When I am that old, she thought, perhaps I too will know all the things he does. In the meantime, she decided, I will ask him whenever I want to know something.

And she did. One day at the beach she asked him why the water was salty. He explained that all the rivers running into it have an eeny-weeny-tiny bit of salt in them and they have been running in for a long time so the salt had been building up.

“So one day it’ll be even saltier,” she said.

“I guess so,” he said. He did not sound sure, but that was all right. She was happy with his answer.

As the years passed she asked him many questions. She wanted to know if there is really a person like Santa Claus,  where rain comes from, why only young ladies have babies, if rhinoceroses that have just one horn are related to unicorns who also have one horn, why boys behave worse than girls, why mothers cook so well and where did they learn, why flowers smell sweet and some don’t, and why does she think of so many questions to ask, and do all kids?

“All kids ask questions, but I don’t think they all ask as many as you do. But that’s all right. You now know the answer to many things. You found out all those interesting things by asking questions.”
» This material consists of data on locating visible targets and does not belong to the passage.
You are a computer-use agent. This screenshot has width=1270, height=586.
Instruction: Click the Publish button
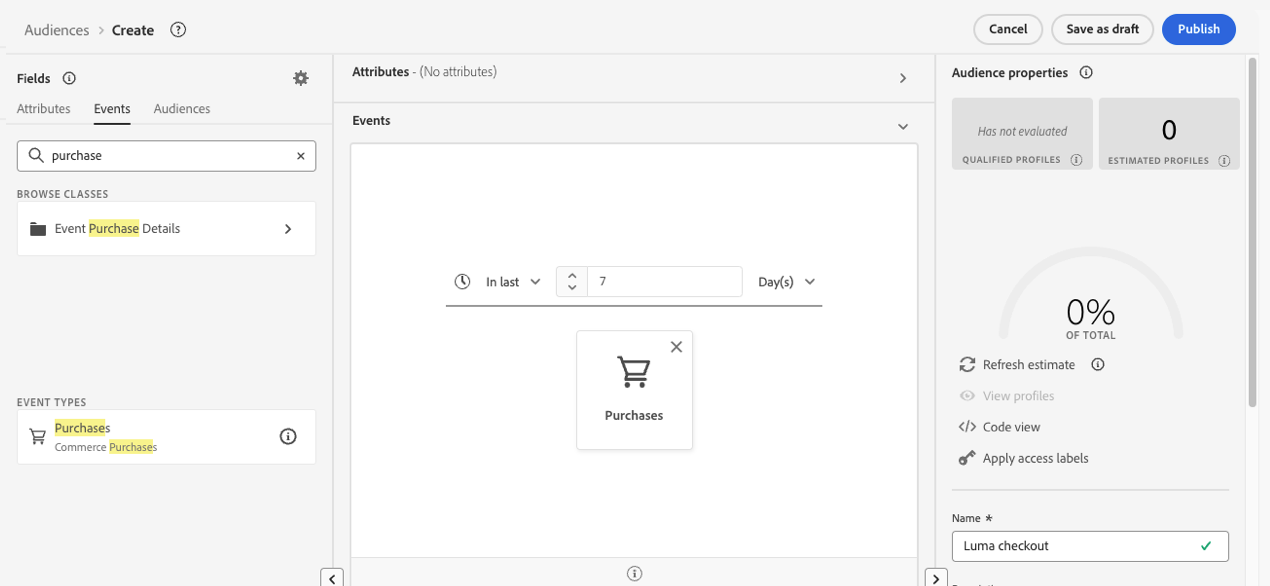pyautogui.click(x=1198, y=29)
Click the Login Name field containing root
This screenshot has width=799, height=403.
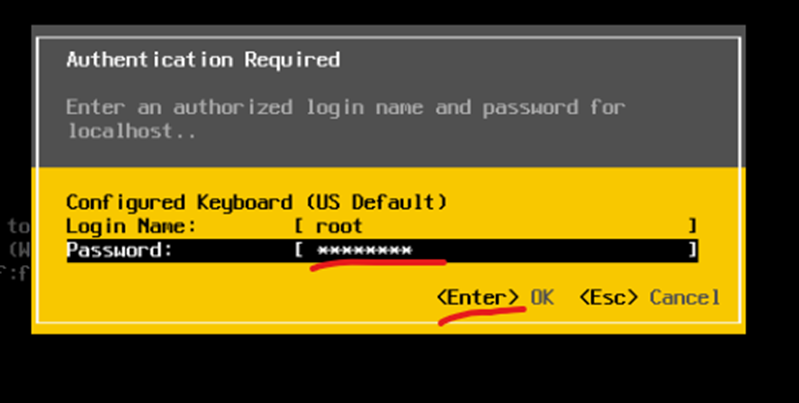click(495, 227)
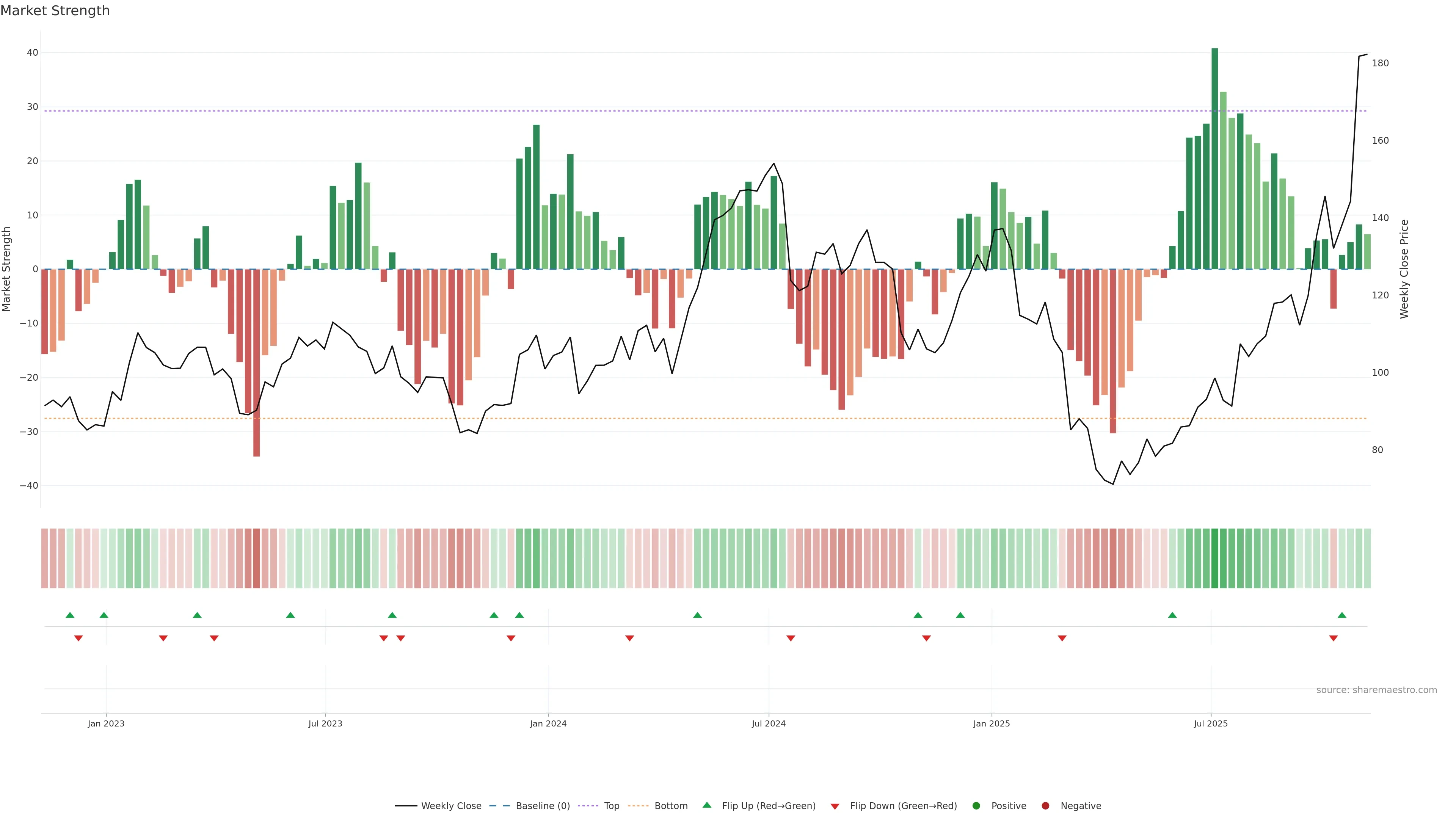Click the Market Strength chart title
1456x819 pixels.
tap(55, 11)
“I don’t know if I remember all the answers,” she said.

“If you didn’t remember the answers, that would be disappointing,” he said. “But I think you do. Deep inside you, the answers are there, waiting for the day that you need them. Then they’ll come popping out.”

“That’s nice,” she said.

The next day she had a new question for him. On television they had a weather map. In the map there were loops and circles, and tiny numbers printed inside the loops and circles. “What are those numbers? she asked. “What do they mean?”

He had never before noticed the numbers. “I don’t know what they mean,” he said.

She looked at him in open-mouthed horror. It was a frightening discovery. Her grandfather who had lived so long, did not know what those numbers on the weather map meant. So far he had always known everything she asked.

In later years, when she was asked at what age she lost her innocence, she knew the answer without any doubt. “At the age of five,” she said. “I’ll never forget it. I discovered that my grandfather does not know everything. It was shattering. It had to do with a weather map.”